¹School of Computer Engineering and Science, Shanghai University, Shanghai, China

²School of Computer and Information Engineering, Chuzhou University, Chuzhou, China

³School of Computer and Information, Anhui Polytechnic University, Wuhu, China

⁴Ant Financial Services Group, Hangzhou, China

⁵Shanghai Institute for Advanced Communication and Data Science, Shanghai University, Shanghai, China

E-mail: gushengwei@shu.edu.cn; luoxf@shu.edu.cn; wang-hao@shu.edu.cn; huangsubin@shu.edu.cn; tom.hj@antfin.com

* Corresponding Author

Received 02 May 2020; Accepted 20 July 2020; Publication 17 September 2020

Abstract

In different contexts, one abstract concept (e.g., fruit) may be mapped into different concrete instance sets, which is called abstract concept instantiation. It has been widely applied in many applications, such as web search, intelligent recommendation, etc. However, in most abstract concept instantiation models have the following problems: (1) the neglect of incorrect label and label incompleteness in the category structure on which instance selection relies; (2) the subjective design of instance profile for calculating the relevance between instance and contextual constraint. The above problems lead to false prediction in terms of abstract concept instantiation. To tackle these problems, we proposed a novel model to instantiate the abstract concept. Firstly, to alleviate the incorrect label and remedy label incompleteness in the category structure, an improved random-walk algorithm is proposed, called InstanceRank, which not only utilize the category information, but it also exploits the association information to infer the right instances of an abstract concept. Secondly, for better measuring the relevance between instances and contextual constraint, we learn the proper instance profile from different granularity ones. They are designed based on the surrounding text of the instance. Finally, noise reduction and instance filtering are introduced to further enhance the model performance. Experiments on Chinese food abstract concept set show that the proposed model can effectively reduce false positive and false negative of instantiation results.

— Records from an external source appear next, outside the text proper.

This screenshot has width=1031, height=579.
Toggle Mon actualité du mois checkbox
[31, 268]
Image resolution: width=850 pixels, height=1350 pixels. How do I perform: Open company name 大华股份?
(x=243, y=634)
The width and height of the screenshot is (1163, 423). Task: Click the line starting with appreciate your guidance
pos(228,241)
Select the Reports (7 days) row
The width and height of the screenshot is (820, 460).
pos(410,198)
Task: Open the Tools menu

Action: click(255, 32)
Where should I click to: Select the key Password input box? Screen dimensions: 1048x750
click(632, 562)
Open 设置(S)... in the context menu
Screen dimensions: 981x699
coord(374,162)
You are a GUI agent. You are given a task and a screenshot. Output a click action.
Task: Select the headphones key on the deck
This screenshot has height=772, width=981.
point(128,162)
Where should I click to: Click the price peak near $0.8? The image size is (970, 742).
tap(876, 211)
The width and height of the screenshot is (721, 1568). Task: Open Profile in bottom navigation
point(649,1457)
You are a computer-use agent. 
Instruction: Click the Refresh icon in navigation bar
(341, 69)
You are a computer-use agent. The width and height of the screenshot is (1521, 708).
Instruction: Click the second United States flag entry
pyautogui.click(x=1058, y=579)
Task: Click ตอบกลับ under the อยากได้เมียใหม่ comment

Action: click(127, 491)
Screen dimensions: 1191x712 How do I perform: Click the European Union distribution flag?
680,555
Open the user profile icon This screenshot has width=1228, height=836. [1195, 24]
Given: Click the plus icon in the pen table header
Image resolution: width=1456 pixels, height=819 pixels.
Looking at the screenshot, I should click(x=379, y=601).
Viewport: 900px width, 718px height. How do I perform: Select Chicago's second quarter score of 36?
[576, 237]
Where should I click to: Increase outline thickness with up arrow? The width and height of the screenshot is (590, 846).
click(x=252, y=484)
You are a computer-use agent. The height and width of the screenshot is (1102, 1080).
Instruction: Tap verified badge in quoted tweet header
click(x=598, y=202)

Keywords: Abstract concept instantiation, contextual constraint, instance ranking.

1 Introduction

Abstract concepts are the basic blocks of thought which broadly exist in natural language. They contribute descriptions of the real-world things and their mutual relationships [1, 2]. However, in many applications (e.g., web search, intelligent recommendation), it need to map an abstract concept into different concrete instance sets because of the different contextual constraints [3, 4, 5]. As shown in Figure 1, the abstract concept “fruit” refers to the instance set {kiwi, apple, strawberry, grape, ···} in the context of “fruit rich in vitamin E”; but for “fruit that are good for the eyes”, the referred instance set is {kiwi, lemon, orange, pineapple, ···}. In this work, we focus on the task of abstract concept instantiation, which maps an abstract concept under contextual constraint into a set of concrete instances.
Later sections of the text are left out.